┌────────

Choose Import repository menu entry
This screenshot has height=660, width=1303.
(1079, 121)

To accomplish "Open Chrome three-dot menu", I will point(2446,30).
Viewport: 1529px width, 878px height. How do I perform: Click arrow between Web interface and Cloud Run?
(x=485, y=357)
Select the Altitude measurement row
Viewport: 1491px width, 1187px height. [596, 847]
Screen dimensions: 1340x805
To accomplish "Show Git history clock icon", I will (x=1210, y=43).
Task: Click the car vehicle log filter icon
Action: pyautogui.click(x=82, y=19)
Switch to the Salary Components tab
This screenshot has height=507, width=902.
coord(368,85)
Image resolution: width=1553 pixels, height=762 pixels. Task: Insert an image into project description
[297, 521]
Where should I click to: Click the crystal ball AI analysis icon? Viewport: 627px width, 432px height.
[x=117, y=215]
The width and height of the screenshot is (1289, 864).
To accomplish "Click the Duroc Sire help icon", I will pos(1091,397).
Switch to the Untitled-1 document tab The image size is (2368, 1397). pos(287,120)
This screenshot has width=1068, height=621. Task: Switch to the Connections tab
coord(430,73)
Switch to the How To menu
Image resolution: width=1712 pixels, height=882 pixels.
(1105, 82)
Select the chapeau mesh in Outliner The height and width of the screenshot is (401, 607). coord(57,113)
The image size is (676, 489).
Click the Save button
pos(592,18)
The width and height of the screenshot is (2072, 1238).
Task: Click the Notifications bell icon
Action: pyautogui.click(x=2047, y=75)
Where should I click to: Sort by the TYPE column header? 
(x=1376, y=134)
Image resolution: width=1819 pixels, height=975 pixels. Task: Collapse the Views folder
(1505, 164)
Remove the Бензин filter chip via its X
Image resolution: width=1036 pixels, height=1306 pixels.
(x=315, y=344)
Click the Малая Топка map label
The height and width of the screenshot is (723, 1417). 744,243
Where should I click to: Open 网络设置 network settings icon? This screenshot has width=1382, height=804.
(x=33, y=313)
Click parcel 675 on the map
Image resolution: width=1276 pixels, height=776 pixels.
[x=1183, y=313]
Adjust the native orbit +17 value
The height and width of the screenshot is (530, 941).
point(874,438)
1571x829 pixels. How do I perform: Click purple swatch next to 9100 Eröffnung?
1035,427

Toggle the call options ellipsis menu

└────────

## THE TASK
Restate the records above verbatim up to and including the line containing "The image size is (676, 489).".

## ANSWER SPACE
Choose Import repository menu entry
This screenshot has height=660, width=1303.
(1079, 121)

To accomplish "Open Chrome three-dot menu", I will point(2446,30).
Viewport: 1529px width, 878px height. How do I perform: Click arrow between Web interface and Cloud Run?
(x=485, y=357)
Select the Altitude measurement row
Viewport: 1491px width, 1187px height. [596, 847]
Screen dimensions: 1340x805
To accomplish "Show Git history clock icon", I will (x=1210, y=43).
Task: Click the car vehicle log filter icon
Action: pyautogui.click(x=82, y=19)
Switch to the Salary Components tab
This screenshot has height=507, width=902.
coord(368,85)
Image resolution: width=1553 pixels, height=762 pixels. Task: Insert an image into project description
[297, 521]
Where should I click to: Click the crystal ball AI analysis icon? Viewport: 627px width, 432px height.
[x=117, y=215]
The width and height of the screenshot is (1289, 864).
To accomplish "Click the Duroc Sire help icon", I will pos(1091,397).
Switch to the Untitled-1 document tab The image size is (2368, 1397). pos(287,120)
This screenshot has width=1068, height=621. Task: Switch to the Connections tab
coord(430,73)
Switch to the How To menu
Image resolution: width=1712 pixels, height=882 pixels.
(1105, 82)
Select the chapeau mesh in Outliner The height and width of the screenshot is (401, 607). coord(57,113)
The image size is (676, 489).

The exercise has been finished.